2. It’s a new era for food journalism.

Bon Appetit’s Sam Dean suggested Vaughn’s position was bound to kick off a new era of foodie specialization: 

Historians will speak of the day that Texas Monthly hired a barbecue editor as the first day of the new era. Before Vaughn, there were “food critics” and “restaurant editors”; after Vaughn, the world of hyper-specialized food savants was born, a world of food journalists ruthlessly working their one microbeat until every atom of their chosen field has been reported on, eaten, and reviewed.

Dean parodied one paragraph in particular of Fernandez’s story, speculating on the Twitter handles, blog names, chosen footwear/t-shirts and previous employment for such jobs as “Portland Monthly’s first naturally fermented pickled editor, a position that exists at no other magazine in America.”

Some of the others: “Milwaukee Journal‘s first cheese curd editor,” “Albuquerque Magazine‘s first foodstuffs-made-out-of-masa editor,” and “Southern Living‘s first heirloom grains editor.”

Unacceptably, however, Dean’s story was illustrated with a picture of baked, grilled, heavily sauced “barbecued (sic) ribs.”

3. He’s not really the first.

So charged Nicholas Graham of the N.C. Digital Heritage Center at the University of North Carolina-Chapel Hill:

[O]ne does get the impression from reading it that the Texans invented the job and that nobody had ever thought to do it before them.

The Times article says that the position “exists at no other magazine in America,” which may be technically true, but I’d like to point out that there was a Barbecue Editor in North Carolina more than 15 years ago. In 1996, the North Carolina Literary Review named poet and English professor William Harmon as its Barbecue Editor, a position that attracted some attention at the time, most notably from News & Observer columnist Dennis Rogers who lamented that he was passed over for the position.

Sure, but did the esteemed Professor Harmon QUIT HIS JOB to become Barbecue Editor? We think not (in fact, all these years later, it’s not even mentioned on Harmon’s UNC CV).

Read the entire post for some pointed and amusing comments back and forth between Graham, Holy Smoke: The Big Book of North Carolina Barbecue co-author John Shelton Reed and Vaughn, as well as more background on Harmon’s tenure. 

4. He needs a workout plan

A more sobering note from Graham’s article: he mentions TV personality, author, and barbecue expert Bob Garner, a man who ultimately had gastric bypass surgery, as someone else who’s filled the same role Vaughn has.

“We have not discussed the health implications of being the Texas Monthly barbecue editor,” TM‘s Jake Silverstein told the Times. “He’s figured out how to make the barbecue lifestyle compatible with staying above ground.” 
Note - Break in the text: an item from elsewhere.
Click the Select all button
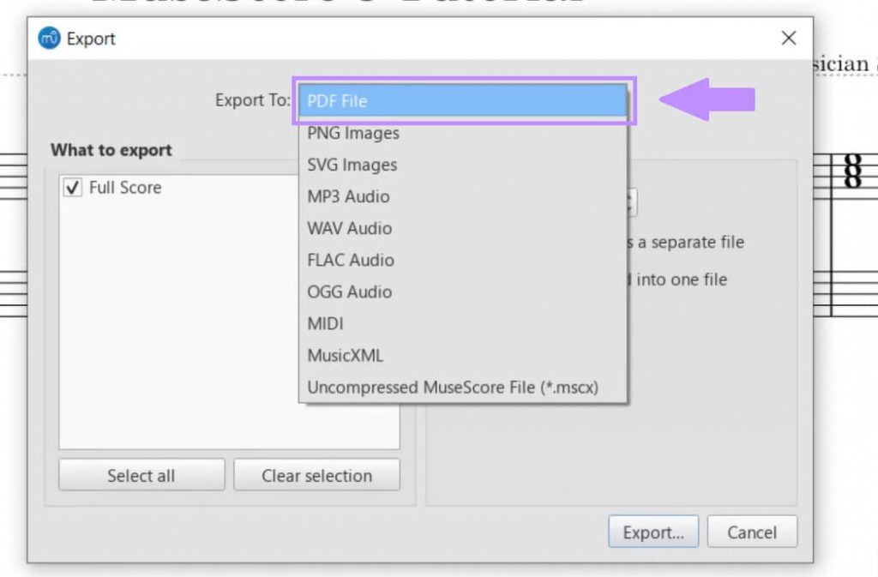 pos(141,474)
At D Magazine’s Side Dish, Carol Shih struck a more optimistic note in her fake timeline of Vaughn’s tenure:

June 21, 2041 – Daniel Vaughn makes the Guinness Book of World Records for having visited over 4,000 BBQ joints without any health problems.

Also weighing in (sorry!), on Twitter, was former New York magazine restaurant critic Gael Greene:

Perhaps Vaughn can write an essay called “Confessions of an Average-Sized Dude.”

5. But can he smoke brisket himself?

That was the question posed in an e-mail from “John Raven, Ph.B” of Texascooking.com. The “Commisioner of Barbecue” wrote:

So BBQ Editor Vaughn can eat barbecue. I have an old hound dog that can eat BBQ. Can Editor Vaughn cook BBQ?

Vaughn actually answered this question in DFW.com’s lengthy profile of him:

“I can cook a brisket,” he says. “Can I cook a brisket as well as the best barbecue I’ve eaten? No. But I would feel a lot less legitimate in my criticism if I didn’t know the effort that goes into actually making something decent.”

“I can smoke a mean brisket,” Vaughn elaborated to Eat My Words. “Vaughn’s Backyard BBQ would get four stars in my rating system. Solid product with room for improvement.”

IMO, Vaughn’s comments in a recent review of one Rosebud, TX, joint are also germane to this discussion. “There rarely seems to be a correlation between barbecue competition prowess and great restaurant barbecue,” he wrote. 

(Photo courtesy of Daniel Vaughn; boots made by the J. L. Mercer Boot Company, San Angelo.)